The Australian founder of Baiia Swimwear first became aware of Shein’s copycat designs “when a customer alerted me to them”. It was, says Amber Marell Boyers, “really disappointing, frustrating and heartbreaking to see”.

While the swimsuits, with their distinctive patterns and wrap-style design, look incredibly similar, Boyers says: “The inferior quality of construction and fit is immediately apparent.”

Boyers spent some of her childhood in Solomon Islands, where “baiia” means “one who has the capacity to change the world for the better”. She wanted to emphasise sustainability in her company, using recycled polyester made from fishing nets, carpets and plastic bottles.

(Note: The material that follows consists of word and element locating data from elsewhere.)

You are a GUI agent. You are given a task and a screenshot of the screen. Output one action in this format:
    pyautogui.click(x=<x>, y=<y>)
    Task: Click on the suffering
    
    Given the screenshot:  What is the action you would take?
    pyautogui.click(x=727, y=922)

Boyers says Shein “removed the exact replicas after being asked to”. But while she sees copycats as an unfortunate reality, she worries about the commercial damage they can do: “As a company, we are known for our strong construction and quality. The sight of someone wearing a swimsuit that is almost identical, but evidently poorly made, could really harm our brand.”

Boyers thinks criticising Shein is key: “It’s important to continue to be vocal and defend the integrity of my brand. Speaking out helps to clearly distinguish the original design from the copied version and protect the original designer’s reputation and brand image. If bigger brands know that we’re vocal about violations of our intellectual property, hopefully that will prevent them from preying on us in the future.”